# Gefrierdauer von Fischen, speziell Heringe



## gpsjunkie (27. Dezember 2006)

Moin Gemeinde. Was würdet Ihr sagen, wie lange kann man Seefische (hier Heringe) in der Gefriertruhe lagern?

Interessant sind auch Dorsch oder Makrele.

Bin gespannt.

Gruß Jochen


----------



## Zanderfänger (27. Dezember 2006)

*AW: Gefrierdauer von Fischen, speziell Heringe*

Halbes bis dreiviertel Jahr |kopfkrat


----------



## Reisender (27. Dezember 2006)

*AW: Gefrierdauer von Fischen, speziell Heringe*

Jo las die jungs mal gut Kühlen !!! Die können schon was ab.

### Gegebenes Material
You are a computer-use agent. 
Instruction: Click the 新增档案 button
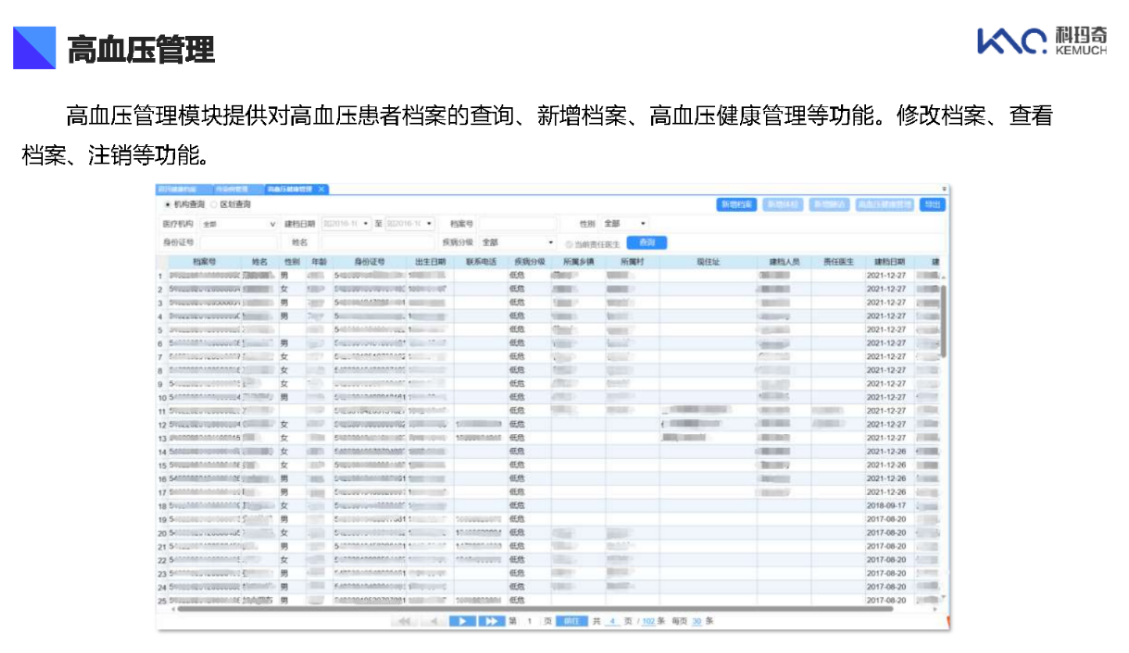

### Aufgabe 1
Prüfe für jede Aussage, ob sie mit der Quelle übereinstimmt, und belege dein Ja oder Nein mit den entscheidenden Worten daraus: (a) Zanderfänger nennt als Lagerdauer ein halbes bis dreiviertel Jahr. (b) Im ersten Beitrag wird neben Heringen auch nach Lachs gefragt. (c) Alle Beiträge tragen das Datum 27. Dezember 2006.
### Aufgabe 2
Welche konkreten Fischarten werden im ersten Beitrag der Quelle genannt? Zähle alle auf.
### Aufgabe 3
Gib bitte einen Abschnitt der Quelle wortgetreu wieder. Setze bei den Worten „## gpsjunkie (27.“ ein und brich nach „Dorsch oder Makrele.“ ab.

### Antwort 1
(a) Ja: „Halbes bis dreiviertel Jahr“
(b) Nein: „Interessant sind auch Dorsch oder Makrele.“
(c) Ja: „gpsjunkie (27. Dezember 2006)“, „Zanderfänger (27. Dezember 2006)“, „Reisender (27. Dezember 2006)“

### Antwort 2
Heringe, Dorsch, Makrele

### Antwort 3
## gpsjunkie (27. Dezember 2006)

Moin Gemeinde. Was würdet Ihr sagen, wie lange kann man Seefische (hier Heringe) in der Gefriertruhe lagern?

Interessant sind auch Dorsch oder Makrele.